Service aux autres et oubli du soi
La libération bouddhique orientée vers le nirvâna aide à vivre la vie quotidienne sans attache ; elle est comme une fleur de lotus qui
grandit dans l’eau boueuse, mais n’en est pas affectée. En vivant cette nouvelle liberté, la personne délivrée est caractérisée par le service et
l’engagement qu’elle exerce pour son propre
bénéfice et celui des autres. Dans le bouddhisme de Mahâyâna et de Vajrayâna, l’éveil
spirituel dans le contexte de la voie de bodhisattva s’exprime par une vie consacrée au bénéfice de tous les êtres vivants. Cette libération
trouve son achèvement et est articulée dans le
bouddhisme par le Chemin octuple. (•)
Selon la tradition chrétienne, la personne est
purifiée et transformée par la Parole de Dieu, à
travers la foi, nourrie par les Écritures saintes
et les sacrements. Ainsi la gloire de Dieu, exprimée en Jésus-Christ, se reflète, par cette
personne, en toute chose. Puisque Dieu est
amour, ce reflet du Christ implique le don de
soi dans un amour surabondant envers les
autres. Dans la vie de tous les jours, cela signifie mourir à soi-même pour ressusciter avec le
Christ dans une vie nouvelle d’altruisme et
d’amour rédempteur. On voit cette vie altruiste
dans l’exemple des saints, à travers l’histoire
de l’Église. Pour les chrétiens, la charité est
comme une graine semée dans le cœur humain
par Dieu, où elle s’exprime dans l’indivisible
amour de Dieu et du prochain. (…)
■
(•) Voir encadré
p. 16.
MESSAGES POUR LA FÊTE DE VESAKH
Chaque année, à l’occasion de la fête de Vesakh,
le président du Conseil pontifical pour le dialogue
interreligieux envoie un Message aux bouddhistes du
monde entier. Cette fête, célébrée cette année le 19 mai,
est la plus importante pour de nombreux bouddhistes
qui commémorent ce jour-là les principaux événements
de la vie du Bouddha : sa naissance, son expérience
d’Éveil et sa libération définitive du samsâra.

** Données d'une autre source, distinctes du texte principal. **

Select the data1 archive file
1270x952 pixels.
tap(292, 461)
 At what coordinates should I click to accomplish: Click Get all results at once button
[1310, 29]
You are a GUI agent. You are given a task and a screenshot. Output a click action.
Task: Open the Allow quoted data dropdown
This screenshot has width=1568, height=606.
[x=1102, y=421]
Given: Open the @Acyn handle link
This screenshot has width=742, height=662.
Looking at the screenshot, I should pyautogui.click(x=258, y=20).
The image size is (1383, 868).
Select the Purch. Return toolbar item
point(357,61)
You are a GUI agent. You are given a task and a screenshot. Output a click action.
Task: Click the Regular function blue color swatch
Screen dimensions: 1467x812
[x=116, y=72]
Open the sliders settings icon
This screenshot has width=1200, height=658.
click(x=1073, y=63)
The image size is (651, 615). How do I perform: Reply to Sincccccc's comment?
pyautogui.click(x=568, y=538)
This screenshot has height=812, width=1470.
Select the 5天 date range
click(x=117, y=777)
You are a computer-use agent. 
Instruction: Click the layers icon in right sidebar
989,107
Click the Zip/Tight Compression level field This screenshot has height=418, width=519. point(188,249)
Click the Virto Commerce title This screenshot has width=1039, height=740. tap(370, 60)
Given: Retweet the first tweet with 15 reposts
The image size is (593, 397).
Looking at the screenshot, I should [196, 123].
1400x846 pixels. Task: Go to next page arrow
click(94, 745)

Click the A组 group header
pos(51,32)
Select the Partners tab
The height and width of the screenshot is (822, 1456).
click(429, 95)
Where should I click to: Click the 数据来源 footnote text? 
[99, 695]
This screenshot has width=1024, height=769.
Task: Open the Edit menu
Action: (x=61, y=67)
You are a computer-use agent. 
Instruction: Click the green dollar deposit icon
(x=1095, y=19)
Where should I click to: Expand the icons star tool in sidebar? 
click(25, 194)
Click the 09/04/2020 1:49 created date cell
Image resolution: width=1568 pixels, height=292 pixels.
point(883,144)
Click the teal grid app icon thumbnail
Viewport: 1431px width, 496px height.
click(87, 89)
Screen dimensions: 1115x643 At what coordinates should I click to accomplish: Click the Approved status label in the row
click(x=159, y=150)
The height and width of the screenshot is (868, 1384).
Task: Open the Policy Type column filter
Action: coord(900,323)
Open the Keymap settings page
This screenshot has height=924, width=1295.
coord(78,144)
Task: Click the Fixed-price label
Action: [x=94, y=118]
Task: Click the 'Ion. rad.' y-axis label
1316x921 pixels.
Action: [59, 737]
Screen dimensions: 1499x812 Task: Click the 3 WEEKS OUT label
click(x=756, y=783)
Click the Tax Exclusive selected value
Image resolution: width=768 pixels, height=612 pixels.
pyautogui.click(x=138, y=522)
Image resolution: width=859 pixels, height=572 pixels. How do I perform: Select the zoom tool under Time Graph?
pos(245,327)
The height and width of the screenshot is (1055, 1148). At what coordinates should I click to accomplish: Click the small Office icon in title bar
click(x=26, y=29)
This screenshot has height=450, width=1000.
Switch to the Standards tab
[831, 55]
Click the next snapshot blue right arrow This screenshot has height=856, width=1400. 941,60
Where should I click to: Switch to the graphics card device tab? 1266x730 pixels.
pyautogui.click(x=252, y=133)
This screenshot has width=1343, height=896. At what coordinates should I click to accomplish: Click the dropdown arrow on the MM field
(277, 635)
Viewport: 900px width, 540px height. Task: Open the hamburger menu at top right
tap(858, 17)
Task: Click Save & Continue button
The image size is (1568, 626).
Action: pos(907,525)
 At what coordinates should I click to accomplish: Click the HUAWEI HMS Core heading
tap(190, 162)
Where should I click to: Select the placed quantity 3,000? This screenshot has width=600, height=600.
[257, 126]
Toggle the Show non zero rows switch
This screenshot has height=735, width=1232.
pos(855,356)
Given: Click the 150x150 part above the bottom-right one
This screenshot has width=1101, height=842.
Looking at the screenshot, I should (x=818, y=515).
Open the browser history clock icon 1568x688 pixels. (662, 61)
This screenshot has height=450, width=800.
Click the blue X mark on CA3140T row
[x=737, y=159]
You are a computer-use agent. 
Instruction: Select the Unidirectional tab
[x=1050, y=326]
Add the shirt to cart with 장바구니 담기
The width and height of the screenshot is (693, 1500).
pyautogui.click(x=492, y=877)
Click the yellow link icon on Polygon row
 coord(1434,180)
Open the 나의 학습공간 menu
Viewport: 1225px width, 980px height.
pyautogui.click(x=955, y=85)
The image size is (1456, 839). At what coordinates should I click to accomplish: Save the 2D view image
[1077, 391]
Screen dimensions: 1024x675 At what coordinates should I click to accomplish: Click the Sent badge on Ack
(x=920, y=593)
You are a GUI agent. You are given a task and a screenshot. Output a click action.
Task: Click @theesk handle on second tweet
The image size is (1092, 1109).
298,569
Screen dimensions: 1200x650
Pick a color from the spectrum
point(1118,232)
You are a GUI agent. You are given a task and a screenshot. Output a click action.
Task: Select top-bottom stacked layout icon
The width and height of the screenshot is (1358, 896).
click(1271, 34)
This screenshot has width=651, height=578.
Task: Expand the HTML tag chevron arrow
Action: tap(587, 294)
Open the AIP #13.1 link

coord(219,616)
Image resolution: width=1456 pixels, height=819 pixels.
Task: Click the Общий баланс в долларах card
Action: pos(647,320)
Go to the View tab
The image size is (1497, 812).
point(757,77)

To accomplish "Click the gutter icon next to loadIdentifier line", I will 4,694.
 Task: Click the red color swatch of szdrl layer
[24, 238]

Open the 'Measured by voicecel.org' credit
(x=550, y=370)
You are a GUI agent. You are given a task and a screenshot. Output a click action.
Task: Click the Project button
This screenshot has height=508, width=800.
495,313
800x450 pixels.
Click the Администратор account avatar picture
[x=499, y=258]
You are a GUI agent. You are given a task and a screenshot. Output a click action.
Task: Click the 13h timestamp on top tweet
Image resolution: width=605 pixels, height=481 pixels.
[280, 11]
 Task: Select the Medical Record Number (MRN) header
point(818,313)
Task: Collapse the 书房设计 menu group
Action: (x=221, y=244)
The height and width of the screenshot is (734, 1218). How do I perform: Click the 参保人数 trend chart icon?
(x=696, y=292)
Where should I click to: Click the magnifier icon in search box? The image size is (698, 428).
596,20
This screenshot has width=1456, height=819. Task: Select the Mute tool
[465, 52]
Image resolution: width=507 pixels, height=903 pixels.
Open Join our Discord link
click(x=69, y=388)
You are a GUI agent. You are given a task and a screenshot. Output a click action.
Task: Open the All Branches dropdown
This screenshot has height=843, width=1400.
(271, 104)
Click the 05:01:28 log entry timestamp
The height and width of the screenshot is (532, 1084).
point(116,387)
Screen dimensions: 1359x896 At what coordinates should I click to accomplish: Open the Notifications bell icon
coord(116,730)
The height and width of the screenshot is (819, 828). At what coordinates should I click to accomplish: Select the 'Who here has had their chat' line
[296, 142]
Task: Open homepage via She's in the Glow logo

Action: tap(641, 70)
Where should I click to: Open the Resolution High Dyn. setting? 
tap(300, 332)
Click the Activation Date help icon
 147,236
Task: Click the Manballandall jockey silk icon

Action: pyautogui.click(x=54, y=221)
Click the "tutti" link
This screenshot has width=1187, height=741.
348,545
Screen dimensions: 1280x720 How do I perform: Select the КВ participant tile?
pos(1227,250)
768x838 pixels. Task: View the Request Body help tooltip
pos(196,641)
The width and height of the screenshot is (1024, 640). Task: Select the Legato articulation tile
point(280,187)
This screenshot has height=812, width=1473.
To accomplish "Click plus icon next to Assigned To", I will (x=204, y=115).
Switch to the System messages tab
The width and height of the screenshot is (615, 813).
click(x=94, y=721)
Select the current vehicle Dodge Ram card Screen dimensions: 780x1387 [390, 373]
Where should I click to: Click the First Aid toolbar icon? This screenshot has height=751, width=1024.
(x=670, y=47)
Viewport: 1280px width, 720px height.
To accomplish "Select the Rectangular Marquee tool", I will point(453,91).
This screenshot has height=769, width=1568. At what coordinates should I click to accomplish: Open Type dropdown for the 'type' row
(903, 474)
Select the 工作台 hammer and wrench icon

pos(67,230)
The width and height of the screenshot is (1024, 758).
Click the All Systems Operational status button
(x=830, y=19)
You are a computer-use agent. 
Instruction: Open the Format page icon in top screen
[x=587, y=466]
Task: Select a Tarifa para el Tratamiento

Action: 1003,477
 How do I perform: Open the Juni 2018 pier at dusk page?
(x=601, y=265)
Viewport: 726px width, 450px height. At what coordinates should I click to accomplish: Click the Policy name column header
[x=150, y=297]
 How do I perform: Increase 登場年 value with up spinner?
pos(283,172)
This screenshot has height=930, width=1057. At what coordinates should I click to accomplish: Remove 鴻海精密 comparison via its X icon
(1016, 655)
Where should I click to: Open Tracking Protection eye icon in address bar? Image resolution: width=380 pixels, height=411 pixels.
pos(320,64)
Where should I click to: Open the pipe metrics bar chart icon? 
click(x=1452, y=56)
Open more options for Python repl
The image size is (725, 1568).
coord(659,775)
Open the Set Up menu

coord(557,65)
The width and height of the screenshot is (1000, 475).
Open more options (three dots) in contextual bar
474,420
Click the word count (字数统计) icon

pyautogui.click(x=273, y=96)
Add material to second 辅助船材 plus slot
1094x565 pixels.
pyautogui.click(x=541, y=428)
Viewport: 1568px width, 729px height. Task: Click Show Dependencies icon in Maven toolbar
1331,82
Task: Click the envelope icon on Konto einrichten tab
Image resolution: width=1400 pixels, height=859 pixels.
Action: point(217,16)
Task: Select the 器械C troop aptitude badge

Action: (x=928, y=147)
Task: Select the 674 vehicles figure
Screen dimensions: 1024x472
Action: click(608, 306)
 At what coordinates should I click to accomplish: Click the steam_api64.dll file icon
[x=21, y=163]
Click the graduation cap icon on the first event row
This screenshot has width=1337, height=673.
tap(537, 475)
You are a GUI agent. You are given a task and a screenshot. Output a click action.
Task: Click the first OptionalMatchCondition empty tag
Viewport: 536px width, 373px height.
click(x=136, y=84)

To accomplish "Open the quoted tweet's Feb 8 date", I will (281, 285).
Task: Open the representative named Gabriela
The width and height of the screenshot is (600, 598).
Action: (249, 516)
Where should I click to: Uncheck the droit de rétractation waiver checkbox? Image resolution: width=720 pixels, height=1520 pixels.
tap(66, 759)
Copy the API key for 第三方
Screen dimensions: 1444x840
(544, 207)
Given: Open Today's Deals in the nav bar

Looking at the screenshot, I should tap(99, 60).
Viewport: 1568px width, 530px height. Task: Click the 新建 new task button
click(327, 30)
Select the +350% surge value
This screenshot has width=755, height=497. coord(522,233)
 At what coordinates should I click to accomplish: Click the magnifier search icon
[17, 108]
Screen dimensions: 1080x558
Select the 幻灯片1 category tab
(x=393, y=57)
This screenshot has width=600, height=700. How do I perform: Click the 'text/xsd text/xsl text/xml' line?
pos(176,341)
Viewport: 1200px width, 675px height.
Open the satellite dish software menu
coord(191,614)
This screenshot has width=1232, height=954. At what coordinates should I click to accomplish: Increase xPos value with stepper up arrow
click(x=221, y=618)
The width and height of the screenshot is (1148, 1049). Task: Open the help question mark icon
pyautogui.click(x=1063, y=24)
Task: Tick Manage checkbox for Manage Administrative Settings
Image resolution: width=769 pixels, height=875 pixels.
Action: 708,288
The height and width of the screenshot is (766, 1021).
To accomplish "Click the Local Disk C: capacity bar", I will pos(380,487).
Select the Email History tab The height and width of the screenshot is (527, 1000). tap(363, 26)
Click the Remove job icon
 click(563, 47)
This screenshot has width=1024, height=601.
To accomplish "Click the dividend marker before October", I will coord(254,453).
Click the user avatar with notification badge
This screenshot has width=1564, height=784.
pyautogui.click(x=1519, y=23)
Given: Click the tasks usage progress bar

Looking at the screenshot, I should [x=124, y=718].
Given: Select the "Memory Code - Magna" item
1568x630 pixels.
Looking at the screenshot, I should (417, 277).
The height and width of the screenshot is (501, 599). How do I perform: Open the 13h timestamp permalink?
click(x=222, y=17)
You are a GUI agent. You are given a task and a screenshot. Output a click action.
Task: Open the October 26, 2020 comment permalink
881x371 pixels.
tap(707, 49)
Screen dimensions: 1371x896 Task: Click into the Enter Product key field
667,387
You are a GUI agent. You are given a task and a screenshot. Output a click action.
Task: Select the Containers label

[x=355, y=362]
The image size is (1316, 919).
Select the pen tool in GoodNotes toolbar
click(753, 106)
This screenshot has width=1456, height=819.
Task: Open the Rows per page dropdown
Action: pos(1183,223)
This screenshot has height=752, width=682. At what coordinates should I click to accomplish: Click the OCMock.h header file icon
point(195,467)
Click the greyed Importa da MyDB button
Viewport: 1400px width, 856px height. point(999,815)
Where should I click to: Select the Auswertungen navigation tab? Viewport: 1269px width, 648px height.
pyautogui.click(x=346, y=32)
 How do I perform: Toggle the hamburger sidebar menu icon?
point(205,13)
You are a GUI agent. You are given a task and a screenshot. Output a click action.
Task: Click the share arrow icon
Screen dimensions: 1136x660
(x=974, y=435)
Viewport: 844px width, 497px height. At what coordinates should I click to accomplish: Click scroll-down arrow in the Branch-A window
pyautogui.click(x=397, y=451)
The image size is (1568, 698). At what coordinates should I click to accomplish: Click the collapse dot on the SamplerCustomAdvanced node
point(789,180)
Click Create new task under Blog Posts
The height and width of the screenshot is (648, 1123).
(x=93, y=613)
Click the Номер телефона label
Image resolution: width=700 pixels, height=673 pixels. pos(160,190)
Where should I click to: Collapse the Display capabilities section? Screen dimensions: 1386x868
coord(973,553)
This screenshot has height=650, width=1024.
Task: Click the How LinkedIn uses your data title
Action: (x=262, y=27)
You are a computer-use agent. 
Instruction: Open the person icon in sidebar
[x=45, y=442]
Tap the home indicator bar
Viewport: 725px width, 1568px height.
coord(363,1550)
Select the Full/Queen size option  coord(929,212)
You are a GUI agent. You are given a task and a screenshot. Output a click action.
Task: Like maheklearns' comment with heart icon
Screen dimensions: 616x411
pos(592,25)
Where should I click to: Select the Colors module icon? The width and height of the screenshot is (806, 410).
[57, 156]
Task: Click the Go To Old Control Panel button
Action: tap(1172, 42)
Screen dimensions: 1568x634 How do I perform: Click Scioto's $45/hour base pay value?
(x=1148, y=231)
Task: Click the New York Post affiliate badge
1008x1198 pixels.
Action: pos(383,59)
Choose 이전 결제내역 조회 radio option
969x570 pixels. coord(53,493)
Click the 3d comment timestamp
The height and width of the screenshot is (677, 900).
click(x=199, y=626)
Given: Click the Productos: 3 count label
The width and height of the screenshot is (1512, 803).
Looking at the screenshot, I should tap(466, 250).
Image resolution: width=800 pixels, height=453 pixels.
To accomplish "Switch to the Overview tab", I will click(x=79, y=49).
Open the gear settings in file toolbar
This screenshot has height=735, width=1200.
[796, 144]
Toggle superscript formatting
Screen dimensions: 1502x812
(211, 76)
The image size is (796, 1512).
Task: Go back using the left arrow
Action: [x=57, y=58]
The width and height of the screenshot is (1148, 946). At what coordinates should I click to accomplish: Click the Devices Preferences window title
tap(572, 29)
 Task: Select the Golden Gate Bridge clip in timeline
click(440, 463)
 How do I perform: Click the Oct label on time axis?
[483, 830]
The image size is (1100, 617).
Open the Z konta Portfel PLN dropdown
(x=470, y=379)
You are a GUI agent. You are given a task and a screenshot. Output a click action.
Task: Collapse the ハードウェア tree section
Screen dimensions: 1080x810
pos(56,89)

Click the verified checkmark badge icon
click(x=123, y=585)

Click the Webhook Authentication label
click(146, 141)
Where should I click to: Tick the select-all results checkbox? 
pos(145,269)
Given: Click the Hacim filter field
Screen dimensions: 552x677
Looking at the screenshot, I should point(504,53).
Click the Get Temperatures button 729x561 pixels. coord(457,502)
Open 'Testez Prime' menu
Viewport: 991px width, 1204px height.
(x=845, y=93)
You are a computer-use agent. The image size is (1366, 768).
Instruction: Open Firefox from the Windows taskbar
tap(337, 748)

Le Message de cette année invite bouddhistes et
chrétiens à collaborer pour promouvoir une culture
de vie en se fondant sur le respect profond qu’ils ont
pour toute vie humaine (la position du bouddhisme et
de l’Église catholique sur l’expérimentation génétique,
l’avortement, l’euthanasie et la guerre sont
extrêmement proches).
Ces messages sont publiés régulièrement dans la DC.